Dienstag, 17. Januar 2012

"Döner-Morde" ist Unwort des Jahres

Es war das Wort, das am häufigsten für den Negativpreis nominiert wurde: Eine Jury von Sprachkritikern hat "Döner-Morde" zum Unwort des Jahres 2011 gewählt. Der Begriff für die Attentate der Zwickauer Neonazi-Zelle verharmlose deren Verbrechen und sei höchst unangemessen, befanden die Juroren.
Ein Bericht aus dem Spiegel

Favoritensieg beim Unwort-Wettbewerb: 269-mal war der Begriff "Döner-Morde" von Bürgern als Vorschlag eingereicht worden; dem schloss sich nun die "Unwort"-Jury unter dem Vorsitz der Sprachwissenschaftlerin Nina Janich an: "Döner-Morde" ist das Unwort des Jahres 2011. Das teilte sie am Dienstag in Darmstadt mit. Das Schlagwort verharmlose die Mordserie an acht türkischstämmigen und einem griechischen Kleinunternehmer.

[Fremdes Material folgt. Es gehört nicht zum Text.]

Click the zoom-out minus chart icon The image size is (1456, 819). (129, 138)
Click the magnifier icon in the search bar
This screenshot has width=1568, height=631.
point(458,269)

Die Kölner Keupstraße nach dem Anschlag 2004: "Döner-Morde" verharmlost Verbrechen
Die Kölner Keupstraße nach dem Anschlag 2004: "Döner-Morde" verharmlost Verbrechen

In einer beispiellosen Mordserie wurden zwischen 2000 und 2006 neun ausländische Kleinunternehmer mit derselben Pistole getötet. Da zwei der Opfer Döner verkauften, wurden die Verbrechen oft als "Döner-Morde" bezeichnet. Die Ermittlungen blieben erfolglos - bis die Tatwaffe in einem Versteck der rechtsextremen Zwickauer Zelle gefunden wurde.
Mit der sachlich unangemessenen, folkloristisch-stereotypen Etikettierung einer rechts-terroristischen Mordserie würden ganze Bevölkerungsgruppen ausgegrenzt und die Opfer selbst in höchstem Maße diskriminiert, indem sie aufgrund ihrer Herkunft auf ein Imbissgericht reduziert werden, befand auch die Jury. Der Ausdruck stehe prototypisch dafür, dass die politische Dimension der Mordserie jahrelang verkannt oder willentlich ignoriert wurde.
Schon kurz nachdem das erste Opfer von der Zwickauer Terrorzelle im Jahr 2000 getötet wurde, kam der Begriff "Döner-Morde" auf. Lange Zeit wurde auch spekuliert, ob die Opfer selber in kriminelle Machenschaften verstrickt gewesen wären und es sich bei den Morden um Racheaktionen aus dem türkisch-nationalistischen Milieu handele.
Die Jury, zu der neben vier Sprachwissenschaftlern und einem Journalisten als jährlich wechselndes Mitglied diesmal Heiner Geißler zählte, kritisierte auch zwei weitere Begriffe: "Gutmensch" greife das ethische ideal des "guten Menschen" auf hämische Weise auf, um Andersdenkende pauschal als naiv abzuqualifizieren. Und "Marktkonforme Demokratie" stehe für eine höchst unzuverlässige Relativierung des Prinzips, demzufolge Demokratie eine absolute Norm ist, die mit dem Anspruch von Konformität mit welcher Instanz auch immer unvereinbar ist.
Das Jahr 2011 verzeichnete mit 2420 Einsendungen einen historischen Höchststand der Bürgerbeteiligung. Nina Janich trat zum ersten Mal als Jury-Sprecherin auf, nachdem der langjährige Jury-Sprecher Horst-Dieter Schlosser im vergangenen Jahr auf eigenen Wunsch ausgeschieden war.
Zum "Unwort des Jahres 2010" war "alternativlos" gewählt worden. 2009 hieß das Unwort des Jahres "betriebsratsverseucht", 2008 "notleidende Banken". Neben der unabhängigen, sprachkritischen Jury wählt die Gesellschaft für deutsche Sprache das "Wort des Jahres". 2011 ist es der Modebegriff "Stresstest".